DOCUMENT EXCERPT:
It transfers to every other aspect of his life. When it comes to being a father, he pushes to be the best. When it comes to being a partner, he gives it his all. It’s adorable. 
I know what you’re thinking, “So, his biggest flaw is that he is hard-working? Ungrateful much?” Trust me, this isn’t a conversation that I haven’t had with myself a thousand times.

But there are days when it stops being adorable. 
On days when he’s too hard on himself. Even for him.
On days where I’m at the fourth parent teacher meeting alone. 
When he calls at 9pm and says, “I just want to get this right.”
When he “hand-brushes” his beard and I know it’s because something he has created is not 100% perfect in his eyes.
When he can’t make it for Lily’s OT.
When he’s not always up to speed on Lily’s progress and her teacher’s plans.
When he hurriedly puts an anniversary plan together. It might not seem like a big thing but Will is a planner. It took him seven months to plan our proposal. While I do love the romance, it’s surprisingly not my favourite part of our relationship. A lot of the time I pretend not to see the bookings for picnics, because I know he loves planning surprises and I love how happy it makes him. But on days where he can only put a breakfast together with the mustard and beans in the fridge, I can tell that it bugs him. Even though I don’t care if we have toast and butter in bed.
And perhaps worst of all, when Lily tells me, “Waiting. Waiting, daddy.” It kills him (and me) when he disappointments Lily. In any way. But I know that he can’t help it. He has been this way for thirteen years. It actually has nothing to do with his place of work. If he got a job in the mailroom tomorrow, by noon he would get a promotion and be the best mail person the world has seen. When he became a father, I thought he would change. But it had the opposite effect. Suddenly he was looking into big brown eyes, holding tiny hands and came to the realisation that he would have to push even harder to provide for them.

WORK INSTRUCTION 1:
In the passage about Will's hard work, copy out the text from "On days where I’m" up to and including "for Lily’s OT.".
WORK INSTRUCTION 2:
According to the passage about Will's hard work, how long did it take him to plan the proposal?
WORK INSTRUCTION 3:
Continue the passage about Will's hard work, picking up right after its last sentence.

PROVIDED DATA:
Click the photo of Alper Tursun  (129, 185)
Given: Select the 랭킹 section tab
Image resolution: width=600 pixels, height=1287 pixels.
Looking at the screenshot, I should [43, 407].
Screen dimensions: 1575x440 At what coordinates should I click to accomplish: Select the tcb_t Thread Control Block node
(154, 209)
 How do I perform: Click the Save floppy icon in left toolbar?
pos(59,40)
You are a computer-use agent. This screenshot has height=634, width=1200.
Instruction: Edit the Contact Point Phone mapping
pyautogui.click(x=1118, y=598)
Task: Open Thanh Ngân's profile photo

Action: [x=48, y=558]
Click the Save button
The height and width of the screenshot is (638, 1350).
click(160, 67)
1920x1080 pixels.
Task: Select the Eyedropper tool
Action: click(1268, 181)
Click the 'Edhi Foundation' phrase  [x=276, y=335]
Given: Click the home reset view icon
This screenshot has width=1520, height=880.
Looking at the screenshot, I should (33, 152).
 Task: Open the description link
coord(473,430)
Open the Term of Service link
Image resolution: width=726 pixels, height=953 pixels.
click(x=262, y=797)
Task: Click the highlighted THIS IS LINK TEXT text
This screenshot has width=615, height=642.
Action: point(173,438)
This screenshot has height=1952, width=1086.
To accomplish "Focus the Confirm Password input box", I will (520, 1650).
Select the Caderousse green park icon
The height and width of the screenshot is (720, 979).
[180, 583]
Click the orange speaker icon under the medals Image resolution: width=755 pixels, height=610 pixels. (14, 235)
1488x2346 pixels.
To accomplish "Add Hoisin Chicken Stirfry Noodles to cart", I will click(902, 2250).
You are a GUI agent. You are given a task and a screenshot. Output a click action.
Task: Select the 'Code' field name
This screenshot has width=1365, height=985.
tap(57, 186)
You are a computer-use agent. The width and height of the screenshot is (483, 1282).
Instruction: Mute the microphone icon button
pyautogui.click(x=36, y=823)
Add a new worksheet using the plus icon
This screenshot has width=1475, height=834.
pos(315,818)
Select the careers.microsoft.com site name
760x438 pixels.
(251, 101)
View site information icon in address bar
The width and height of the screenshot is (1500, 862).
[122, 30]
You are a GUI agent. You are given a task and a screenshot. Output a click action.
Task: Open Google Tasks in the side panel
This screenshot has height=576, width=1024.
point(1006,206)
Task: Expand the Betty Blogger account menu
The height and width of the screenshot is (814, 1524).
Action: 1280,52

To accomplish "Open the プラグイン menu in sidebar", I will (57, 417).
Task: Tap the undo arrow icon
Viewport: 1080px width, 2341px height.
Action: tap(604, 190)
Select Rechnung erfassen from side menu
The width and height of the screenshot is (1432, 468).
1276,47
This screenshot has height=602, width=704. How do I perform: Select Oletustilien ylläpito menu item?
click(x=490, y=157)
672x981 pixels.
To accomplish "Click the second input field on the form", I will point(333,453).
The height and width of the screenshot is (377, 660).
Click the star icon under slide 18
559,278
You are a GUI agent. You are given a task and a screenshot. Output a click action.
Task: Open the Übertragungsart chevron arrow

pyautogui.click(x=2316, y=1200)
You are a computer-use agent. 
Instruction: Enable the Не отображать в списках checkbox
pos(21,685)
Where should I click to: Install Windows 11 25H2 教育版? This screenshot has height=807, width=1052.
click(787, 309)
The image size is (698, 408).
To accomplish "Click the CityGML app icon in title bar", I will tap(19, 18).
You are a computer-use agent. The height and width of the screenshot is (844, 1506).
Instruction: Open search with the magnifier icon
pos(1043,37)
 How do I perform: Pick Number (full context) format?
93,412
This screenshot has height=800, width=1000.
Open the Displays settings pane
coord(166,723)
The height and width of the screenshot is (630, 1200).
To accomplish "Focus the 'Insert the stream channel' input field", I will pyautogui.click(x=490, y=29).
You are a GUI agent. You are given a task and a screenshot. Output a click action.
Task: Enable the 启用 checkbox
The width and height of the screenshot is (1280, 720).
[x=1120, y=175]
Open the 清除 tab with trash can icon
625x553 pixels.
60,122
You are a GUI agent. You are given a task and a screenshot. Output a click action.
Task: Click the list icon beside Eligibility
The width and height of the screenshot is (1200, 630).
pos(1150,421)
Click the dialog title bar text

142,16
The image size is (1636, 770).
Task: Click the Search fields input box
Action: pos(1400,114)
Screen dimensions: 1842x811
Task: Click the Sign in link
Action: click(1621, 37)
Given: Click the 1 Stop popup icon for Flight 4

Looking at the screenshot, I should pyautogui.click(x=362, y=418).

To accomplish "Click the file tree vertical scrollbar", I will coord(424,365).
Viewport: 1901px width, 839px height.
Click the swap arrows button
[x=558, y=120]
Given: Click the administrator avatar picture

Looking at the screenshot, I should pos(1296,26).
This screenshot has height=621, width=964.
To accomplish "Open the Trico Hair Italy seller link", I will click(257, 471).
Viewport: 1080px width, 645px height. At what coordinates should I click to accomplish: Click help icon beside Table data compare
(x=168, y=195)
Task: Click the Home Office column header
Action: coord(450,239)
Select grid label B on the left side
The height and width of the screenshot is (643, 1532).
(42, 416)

WRITTEN ANSWER 1:
On days where I’m at the fourth parent teacher meeting alone. 
When he calls at 9pm and says, “I just want to get this right.”
When he “hand-brushes” his beard and I know it’s because something he has created is not 100% perfect in his eyes.
When he can’t make it for Lily’s OT.

WRITTEN ANSWER 2:
Seven months.

WRITTEN ANSWER 3:
I know so many partners out there can relate to this. Because solo parenting sucks – whether you’re a mom or dad married to a workaholic. I am really privileged that my mum stays with us. Seriously, there were a few months where I was looking after a newborn, fetching Lily and working on getting her into a safe, calming space after a busy day, doing freelance work and doing everyday household things and I swear I nearly lost my mind. I have been holding my mum hostage ever since. I’m lucky. But I had to have a serious conversation with him the other day. A conversation about always “showing up” – physically and mentally. Because kids notice that. I was one of those kids in every music and dance recital and play. Every eisteddfod, Maths and language Olympiad, every prize giving and even though I’m a horrible swimmer at best, I was Deputy Swimming Captain. But my dad was always “stuck at work” which has led to some serious daddy issues when relating to any male authority figure in my life. But that’s a wall-breaking post for another day. I don’t want that for my girls.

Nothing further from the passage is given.